> [EXERCISE DIRECTIONS] Give back all the records below, unaltered.
§
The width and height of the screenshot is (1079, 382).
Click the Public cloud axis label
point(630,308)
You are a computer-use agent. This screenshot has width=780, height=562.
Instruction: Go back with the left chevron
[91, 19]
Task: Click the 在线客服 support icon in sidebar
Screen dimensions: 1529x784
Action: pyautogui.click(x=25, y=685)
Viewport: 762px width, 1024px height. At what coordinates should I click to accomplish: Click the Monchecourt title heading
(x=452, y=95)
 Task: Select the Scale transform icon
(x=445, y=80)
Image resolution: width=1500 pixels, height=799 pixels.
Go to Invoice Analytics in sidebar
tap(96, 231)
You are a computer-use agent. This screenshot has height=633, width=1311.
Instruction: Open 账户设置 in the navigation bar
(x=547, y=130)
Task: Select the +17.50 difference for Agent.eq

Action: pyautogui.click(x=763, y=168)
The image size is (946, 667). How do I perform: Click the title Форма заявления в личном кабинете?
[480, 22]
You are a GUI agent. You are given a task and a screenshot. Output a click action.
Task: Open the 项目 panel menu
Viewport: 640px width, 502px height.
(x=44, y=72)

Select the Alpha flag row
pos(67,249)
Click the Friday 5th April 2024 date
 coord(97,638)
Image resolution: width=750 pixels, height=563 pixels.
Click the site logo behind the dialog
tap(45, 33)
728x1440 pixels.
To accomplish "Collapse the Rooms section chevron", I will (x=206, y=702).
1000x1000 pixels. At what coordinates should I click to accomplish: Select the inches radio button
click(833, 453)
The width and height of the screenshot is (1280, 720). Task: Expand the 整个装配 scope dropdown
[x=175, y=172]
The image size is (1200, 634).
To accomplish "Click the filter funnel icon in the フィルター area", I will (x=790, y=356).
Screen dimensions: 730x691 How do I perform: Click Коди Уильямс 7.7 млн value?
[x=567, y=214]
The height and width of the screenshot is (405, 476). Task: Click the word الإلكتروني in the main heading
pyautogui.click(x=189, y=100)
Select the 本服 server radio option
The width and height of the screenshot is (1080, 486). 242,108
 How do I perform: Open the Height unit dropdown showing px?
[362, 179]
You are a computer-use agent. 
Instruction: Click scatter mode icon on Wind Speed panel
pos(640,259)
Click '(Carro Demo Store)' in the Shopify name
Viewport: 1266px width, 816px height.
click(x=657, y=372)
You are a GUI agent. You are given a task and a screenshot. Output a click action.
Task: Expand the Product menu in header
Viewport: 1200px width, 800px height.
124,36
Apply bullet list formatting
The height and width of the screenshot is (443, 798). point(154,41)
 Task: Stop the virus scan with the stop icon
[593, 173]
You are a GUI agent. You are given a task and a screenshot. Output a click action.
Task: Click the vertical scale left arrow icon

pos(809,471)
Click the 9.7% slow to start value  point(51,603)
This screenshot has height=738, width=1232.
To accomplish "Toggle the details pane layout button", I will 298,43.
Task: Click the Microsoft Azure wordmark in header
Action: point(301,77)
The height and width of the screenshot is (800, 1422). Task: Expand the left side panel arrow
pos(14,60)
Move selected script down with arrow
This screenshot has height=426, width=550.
§
> [EXERCISE RESPONSE]
The width and height of the screenshot is (1079, 382).
Click the Public cloud axis label
point(630,308)
You are a computer-use agent. This screenshot has width=780, height=562.
Instruction: Go back with the left chevron
[91, 19]
Task: Click the 在线客服 support icon in sidebar
Screen dimensions: 1529x784
Action: pyautogui.click(x=25, y=685)
Viewport: 762px width, 1024px height. At what coordinates should I click to accomplish: Click the Monchecourt title heading
(x=452, y=95)
 Task: Select the Scale transform icon
(x=445, y=80)
Image resolution: width=1500 pixels, height=799 pixels.
Go to Invoice Analytics in sidebar
tap(96, 231)
You are a computer-use agent. This screenshot has height=633, width=1311.
Instruction: Open 账户设置 in the navigation bar
(x=547, y=130)
Task: Select the +17.50 difference for Agent.eq

Action: pyautogui.click(x=763, y=168)
The image size is (946, 667). How do I perform: Click the title Форма заявления в личном кабинете?
[480, 22]
You are a GUI agent. You are given a task and a screenshot. Output a click action.
Task: Open the 项目 panel menu
Viewport: 640px width, 502px height.
(x=44, y=72)

Select the Alpha flag row
pos(67,249)
Click the Friday 5th April 2024 date
 coord(97,638)
Image resolution: width=750 pixels, height=563 pixels.
Click the site logo behind the dialog
tap(45, 33)
728x1440 pixels.
To accomplish "Collapse the Rooms section chevron", I will (x=206, y=702).
1000x1000 pixels. At what coordinates should I click to accomplish: Select the inches radio button
click(833, 453)
The width and height of the screenshot is (1280, 720). Task: Expand the 整个装配 scope dropdown
[x=175, y=172]
The image size is (1200, 634).
To accomplish "Click the filter funnel icon in the フィルター area", I will (x=790, y=356).
Screen dimensions: 730x691 How do I perform: Click Коди Уильямс 7.7 млн value?
[x=567, y=214]
The height and width of the screenshot is (405, 476). Task: Click the word الإلكتروني in the main heading
pyautogui.click(x=189, y=100)
Select the 本服 server radio option
The width and height of the screenshot is (1080, 486). 242,108
 How do I perform: Open the Height unit dropdown showing px?
[362, 179]
You are a computer-use agent. 
Instruction: Click scatter mode icon on Wind Speed panel
pos(640,259)
Click '(Carro Demo Store)' in the Shopify name
Viewport: 1266px width, 816px height.
click(x=657, y=372)
You are a GUI agent. You are given a task and a screenshot. Output a click action.
Task: Expand the Product menu in header
Viewport: 1200px width, 800px height.
124,36
Apply bullet list formatting
The height and width of the screenshot is (443, 798). point(154,41)
 Task: Stop the virus scan with the stop icon
[593, 173]
You are a GUI agent. You are given a task and a screenshot. Output a click action.
Task: Click the vertical scale left arrow icon

pos(809,471)
Click the 9.7% slow to start value  point(51,603)
This screenshot has height=738, width=1232.
To accomplish "Toggle the details pane layout button", I will 298,43.
Task: Click the Microsoft Azure wordmark in header
Action: point(301,77)
The height and width of the screenshot is (800, 1422). Task: Expand the left side panel arrow
pos(14,60)
Move selected script down with arrow
This screenshot has height=426, width=550.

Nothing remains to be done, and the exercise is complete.